# Assignment:
Repeat the records exactly. Leave out the pictures.

# Dataset extract:
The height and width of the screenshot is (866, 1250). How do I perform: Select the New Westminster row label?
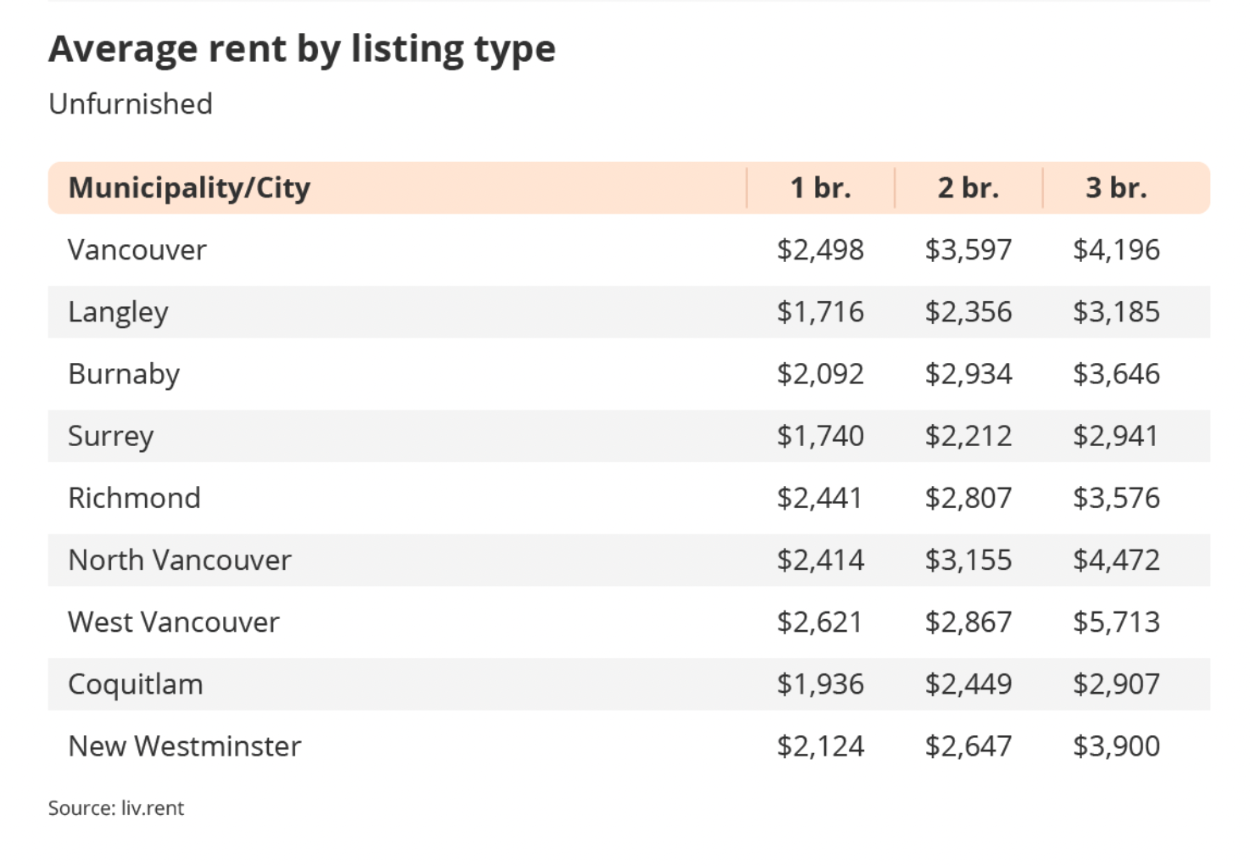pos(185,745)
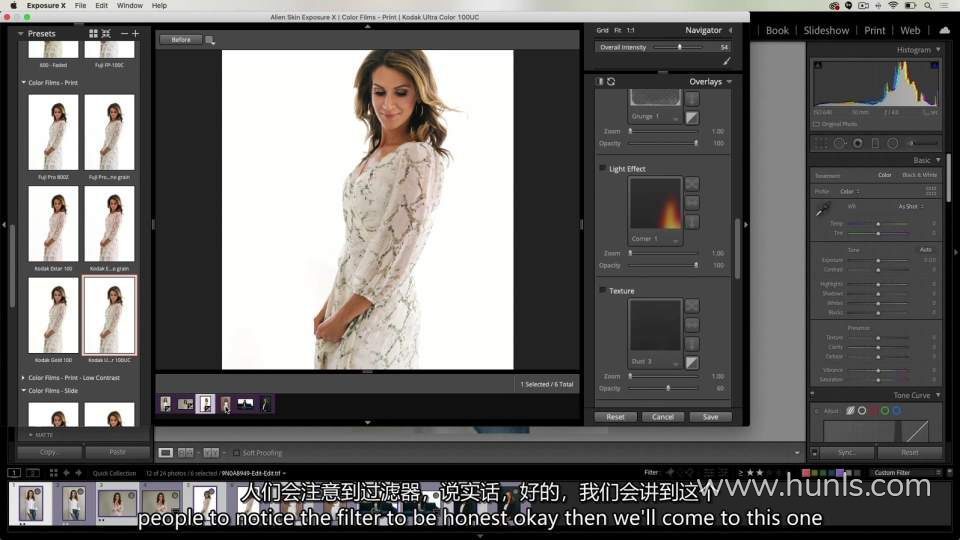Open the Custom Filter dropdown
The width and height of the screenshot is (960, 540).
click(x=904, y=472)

# Response area:
The height and width of the screenshot is (866, 1250). How do I perform: Select the New Westminster row label?
pos(185,745)
Open the Custom Filter dropdown
The width and height of the screenshot is (960, 540).
click(x=904, y=472)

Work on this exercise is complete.